Netanyahu aveva recentemente messo le carte in tavola, dichiarando esplicitamente la sua contrarietà ad uno stato palestinese. Nel suo discorso di domenica scorsa al Be – Sa Center (Centro Begin – Sadat) di Tel Aviv sembra aver fatto retromarcia, accettando l’idea di uno stato palestinese accanto a quello israeliano.

Ma la svolta è solo apparente, perché Netanyahu ha in mente il solito stato dei bantustan: piccole isole palestinesi assolutamente smilitarizzate e confinanti esclusivamente con Israele, e quindi accerchiate da un paese armato fino ai denti, nucleare compreso; assetto costituzionale e istituzionale predeterminato dai sedicenti mediatori (Stati Uniti in testa e paesi arabi compiacenti) in combutta con l’occupazione sionista; nessuna sovranità sullo spazio aereo sovrastante.

Fuori discussione il rientro dei profughi, che per Netanyahu sono un problema che va risolto all’interno dei paesi che li ospitano; il fatto che Gerusalemme tutta deve essere la capitale di Israele; le colonie esistenti, che hanno il diritto di ingrandirsi perché i “fratelli coloni” hanno diritto ad avere una vita normale, che implica la possibilità di ingrandire gli insediamenti esistenti anche per costruire piscine e campi da golf togliendo acqua e terra ai palestinesi.

Il tutto alla precondizione che i palestinesi recitino la “professione di fede”: riconoscano Israele come stato ebraico, convertendosi in massa al sionismo.

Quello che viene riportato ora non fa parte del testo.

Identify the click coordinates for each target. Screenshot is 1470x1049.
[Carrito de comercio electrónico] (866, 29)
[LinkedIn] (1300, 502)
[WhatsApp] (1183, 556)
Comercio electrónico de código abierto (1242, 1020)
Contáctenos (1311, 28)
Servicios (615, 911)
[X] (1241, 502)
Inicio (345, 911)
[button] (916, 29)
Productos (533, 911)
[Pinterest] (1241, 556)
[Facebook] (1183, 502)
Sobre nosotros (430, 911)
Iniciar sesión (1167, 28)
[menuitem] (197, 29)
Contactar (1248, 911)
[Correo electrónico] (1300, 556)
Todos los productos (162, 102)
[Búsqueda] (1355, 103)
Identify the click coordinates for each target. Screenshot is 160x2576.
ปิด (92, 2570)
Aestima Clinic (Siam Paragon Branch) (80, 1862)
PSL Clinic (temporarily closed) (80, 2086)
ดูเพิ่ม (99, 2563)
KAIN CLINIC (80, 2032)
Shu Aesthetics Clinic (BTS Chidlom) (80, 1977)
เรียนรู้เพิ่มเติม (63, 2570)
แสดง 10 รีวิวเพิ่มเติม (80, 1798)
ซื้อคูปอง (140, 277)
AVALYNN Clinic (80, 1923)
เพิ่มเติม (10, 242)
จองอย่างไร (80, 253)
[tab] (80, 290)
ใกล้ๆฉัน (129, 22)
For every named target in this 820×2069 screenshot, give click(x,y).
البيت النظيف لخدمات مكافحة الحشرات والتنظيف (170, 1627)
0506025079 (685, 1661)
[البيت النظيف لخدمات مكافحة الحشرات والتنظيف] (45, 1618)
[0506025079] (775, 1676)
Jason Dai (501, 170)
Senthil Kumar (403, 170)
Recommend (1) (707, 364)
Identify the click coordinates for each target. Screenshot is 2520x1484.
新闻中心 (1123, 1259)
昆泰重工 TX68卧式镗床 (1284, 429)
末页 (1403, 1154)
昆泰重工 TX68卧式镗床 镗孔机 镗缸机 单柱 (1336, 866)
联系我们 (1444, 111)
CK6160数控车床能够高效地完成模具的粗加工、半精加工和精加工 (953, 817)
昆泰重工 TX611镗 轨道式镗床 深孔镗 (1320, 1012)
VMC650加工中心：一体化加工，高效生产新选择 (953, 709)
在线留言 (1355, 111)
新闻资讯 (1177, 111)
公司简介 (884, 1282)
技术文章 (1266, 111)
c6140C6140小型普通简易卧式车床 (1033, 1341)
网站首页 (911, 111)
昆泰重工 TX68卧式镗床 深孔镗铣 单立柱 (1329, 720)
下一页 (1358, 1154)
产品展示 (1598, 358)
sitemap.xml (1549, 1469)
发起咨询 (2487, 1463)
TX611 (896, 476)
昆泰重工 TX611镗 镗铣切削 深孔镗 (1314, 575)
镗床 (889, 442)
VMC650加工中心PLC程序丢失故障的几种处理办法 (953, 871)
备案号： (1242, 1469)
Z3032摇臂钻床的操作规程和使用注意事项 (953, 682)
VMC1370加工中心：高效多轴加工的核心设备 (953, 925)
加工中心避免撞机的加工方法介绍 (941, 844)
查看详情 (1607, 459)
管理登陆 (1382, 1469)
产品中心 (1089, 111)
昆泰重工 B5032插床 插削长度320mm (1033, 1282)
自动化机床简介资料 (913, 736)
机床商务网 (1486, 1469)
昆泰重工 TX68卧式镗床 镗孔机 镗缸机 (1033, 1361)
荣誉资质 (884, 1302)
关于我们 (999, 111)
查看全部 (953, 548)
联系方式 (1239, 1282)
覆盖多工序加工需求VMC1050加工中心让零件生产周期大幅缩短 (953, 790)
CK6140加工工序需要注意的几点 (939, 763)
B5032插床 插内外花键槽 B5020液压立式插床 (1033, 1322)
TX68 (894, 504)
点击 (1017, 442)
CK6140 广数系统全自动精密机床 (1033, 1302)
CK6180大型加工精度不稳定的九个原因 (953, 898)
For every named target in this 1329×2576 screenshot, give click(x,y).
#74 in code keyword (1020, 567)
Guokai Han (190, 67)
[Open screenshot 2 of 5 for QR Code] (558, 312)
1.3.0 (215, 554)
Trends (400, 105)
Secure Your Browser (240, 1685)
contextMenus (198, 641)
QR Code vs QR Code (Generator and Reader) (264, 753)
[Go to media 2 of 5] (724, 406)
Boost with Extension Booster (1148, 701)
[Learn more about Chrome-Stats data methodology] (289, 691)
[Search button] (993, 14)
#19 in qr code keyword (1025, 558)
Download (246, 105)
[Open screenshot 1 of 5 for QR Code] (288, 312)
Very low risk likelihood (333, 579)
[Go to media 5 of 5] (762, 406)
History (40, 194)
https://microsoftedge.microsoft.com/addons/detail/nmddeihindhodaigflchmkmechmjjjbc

Richiesta quest’ultima manifestamente razzista, visto anche che in Israele il 20% circa della popolazione residente è palestinese, che ha fatto alterare la compiacente Autorità Nazionale Palestinese, che pure non mette in discussione la formula “due popoli, due stati”, e perfino l’Egitto, che da trenta anni a questa parte non ha mai fatto mancare la sua collaborazione all’occupazione sionista della Palestina, distinguendosi particolarmente negli ultimi due anni per il suo fondamentale contributo all’assedio di Gaza.
Ma anche richiesta paradossale, visto che non pochi ebrei sia in Israele che all’estero sono dichiaratamente antisionisti e sostengono la soluzione più giusta per tutti, profughi e coloni compresi: quella di un unico stato democratico su tutta la Palestina storica.